Express & Star

Redevelopment of Wolverhampton's iconic Royal Hospital to begin within weeks

Work to transform Wolverhampton's historic Royal Hospital into nearly 200 homes is to begin within weeks.

How the revamped Royal Hospital site will look.

The major project has taken another step forward after a deal was agreed between Walsall Housing Group (whg) and developer Jessup.

The Grade II-listed building off the ring road will be restored and converted into apartments for people aged over 55.

An additional 123 homes for affordable rent and 31 for shared ownership will be built on land to the rear of the hospital building.The scheme was approved by city planning chiefs in May.

It is part of a wider redevelopment of land around the Royal Hospital site which has seen new homes spring up over the last few years on the former Cleveland Road bus depot site.

The completed site will also include a large open space and pedestrianised area to help connect the new development with the city centre. The work is expected to take around three years to complete.

Much of the iconic building, which dates back to 1848, will be preserved as a nod to its history. It will feature 38 one and two-bedroom apartments.

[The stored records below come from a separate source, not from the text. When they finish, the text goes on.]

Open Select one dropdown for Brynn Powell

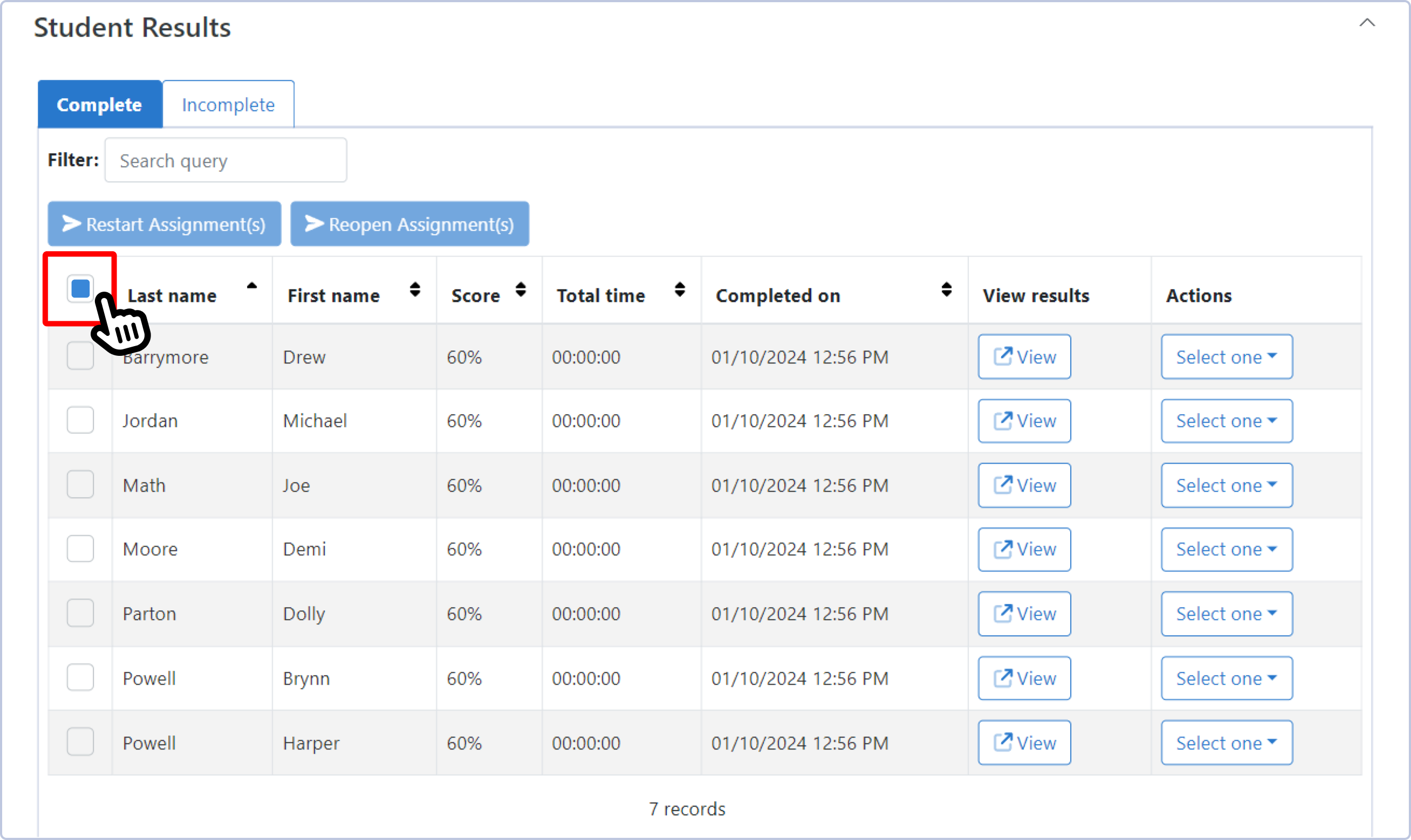click(x=1227, y=678)
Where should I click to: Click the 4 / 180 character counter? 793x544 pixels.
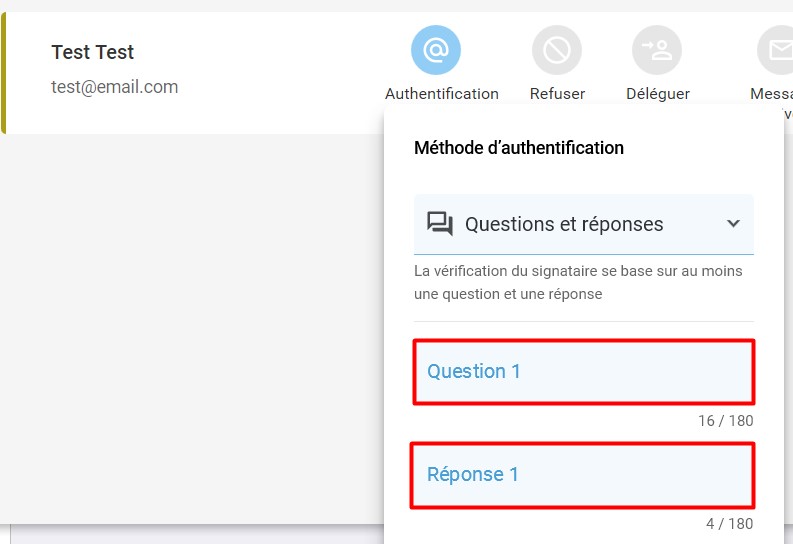click(729, 524)
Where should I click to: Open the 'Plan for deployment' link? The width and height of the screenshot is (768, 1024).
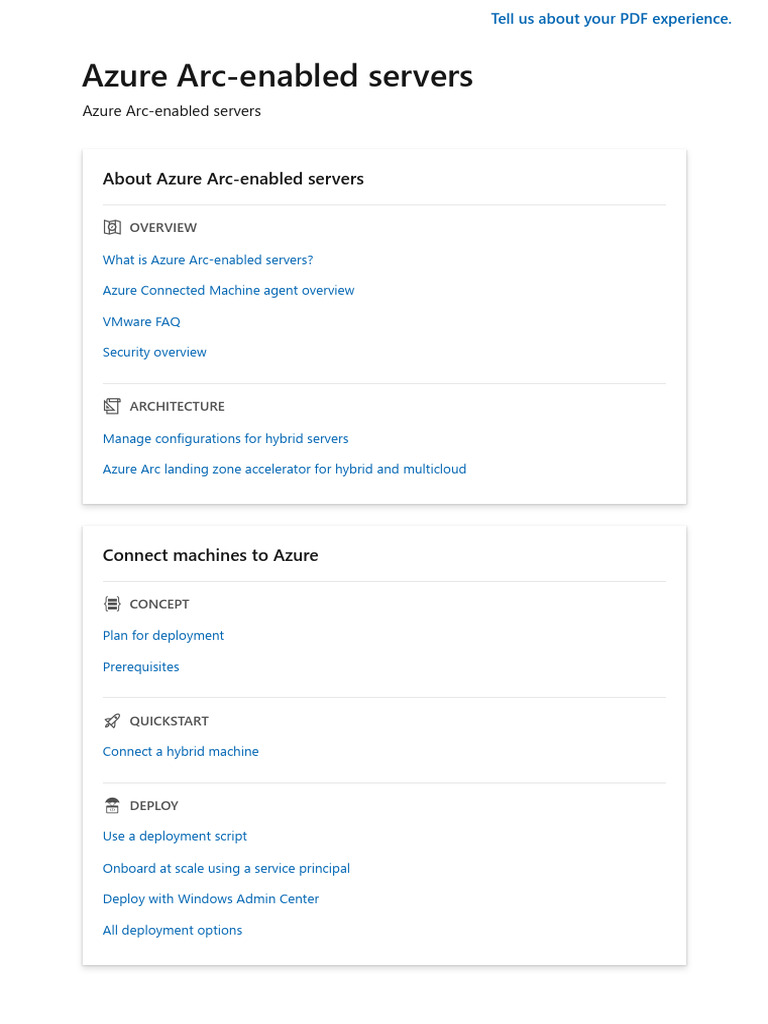pos(163,636)
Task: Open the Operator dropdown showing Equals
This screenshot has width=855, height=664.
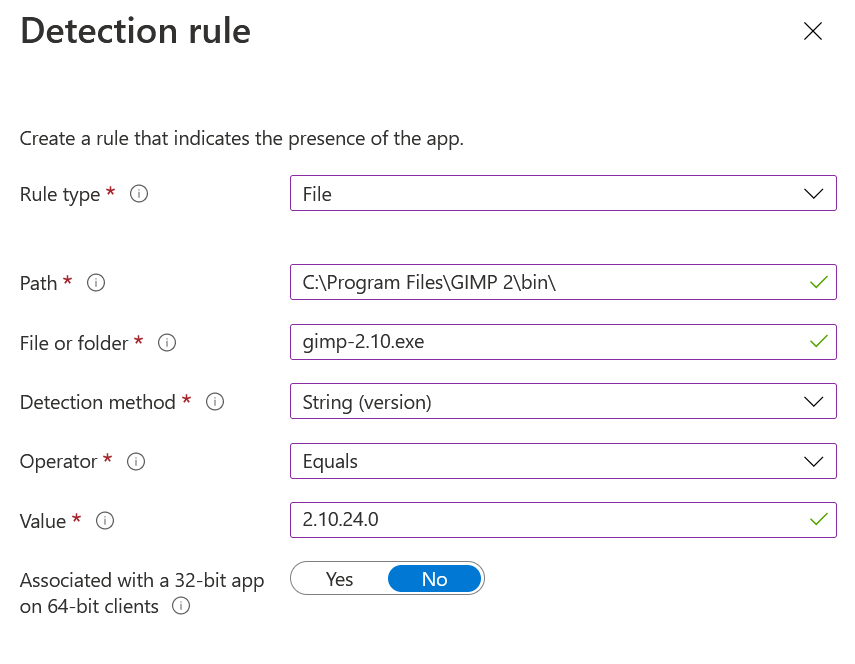Action: pyautogui.click(x=563, y=461)
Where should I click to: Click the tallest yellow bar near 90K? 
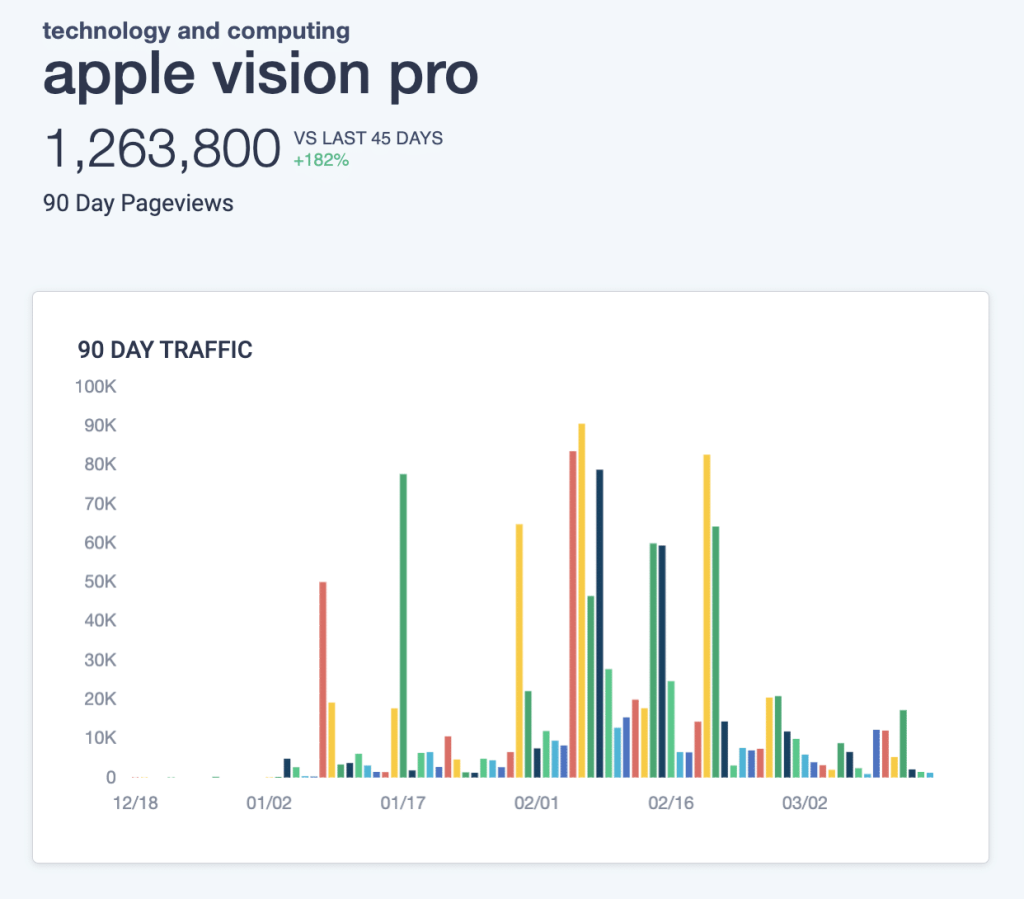point(581,601)
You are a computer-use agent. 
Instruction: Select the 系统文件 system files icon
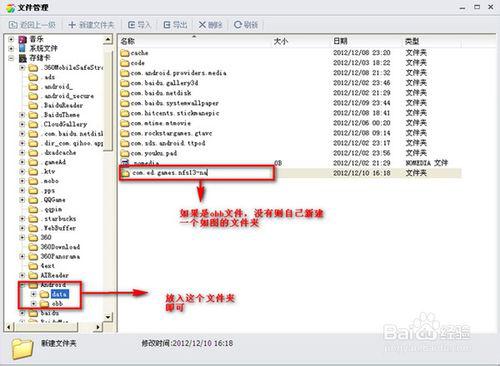pos(23,49)
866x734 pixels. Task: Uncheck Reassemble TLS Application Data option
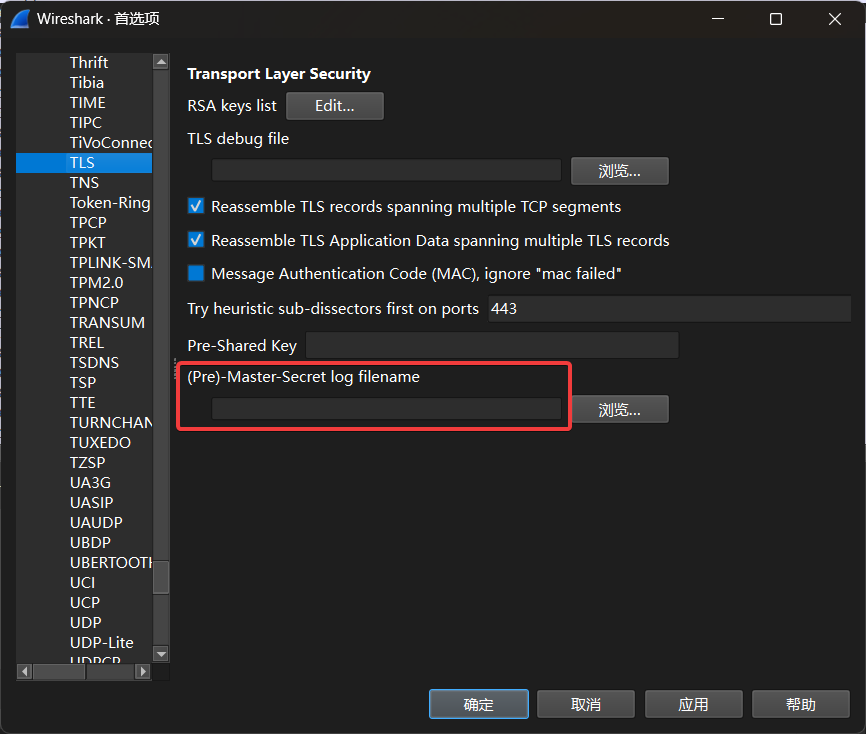pyautogui.click(x=196, y=241)
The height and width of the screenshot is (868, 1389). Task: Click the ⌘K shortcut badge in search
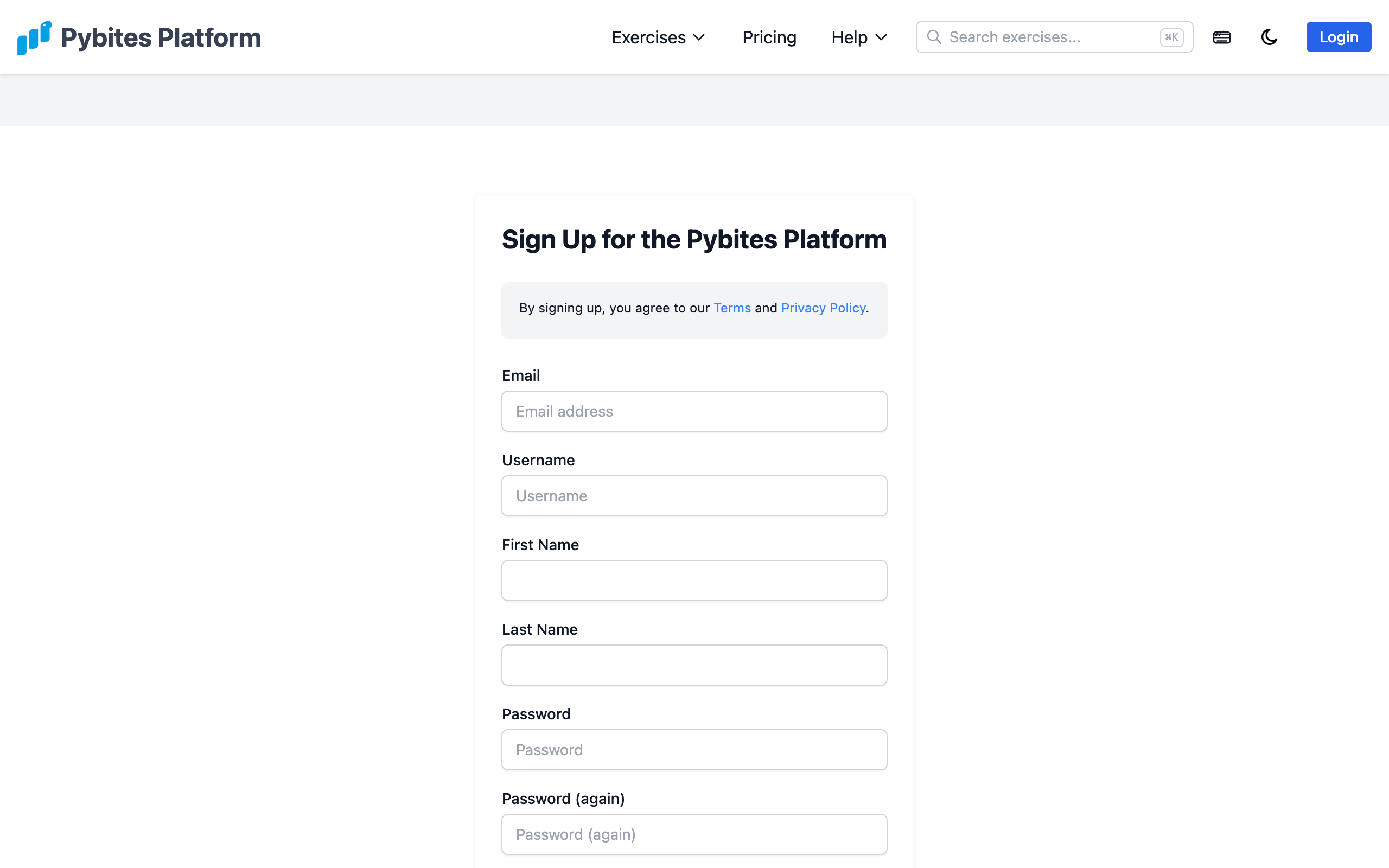1171,37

Rebecca Bennett Casserly, whg’s corporate director of development, said: “We are delighted to be breathing new life into this key gateway into Wolverhampton.

“We are already working with Jessup on the redevelopment of the former bus depot site, in front of the hospital, which is nearing completion. I am very proud that we are continuing our partnership work to transform the area further.

“We are very aware of the significance of this landmark site in the city and look forward to reporting on key milestones reached during the three year construction period.”

Clive Jessup, chief executive of Jessup, said: “We are excited to deliver this much awaited scheme with whg, delivering high quality homes and public open space for the community to enjoy.

“We appreciate the importance of the iconic former Royal Hospital building to the people of Wolverhampton and we are honoured to bring it back into use as a wellbeing scheme.

“This site will be developed using our West Midlands-based supply chain and local apprentices.”

Wolverhampton Council deputy leader and economy boss Stephen Simkins said: “The fact that works will soon get started on redeveloping this strategically important site is great news for regeneration in our city.

“We are working closely with Jessup and whg to ensure a suitable scheme is being brought forward that will uplift and transform this area and deliver new housing and hundreds of jobs – making the Royal site a key gateway to the city centre.

“Projects such as these are critical to our recovery from Covid-19 – creating jobs in construction and the supply chain, driving further investment and giving our businesses confidence to get back on their feet and grow.”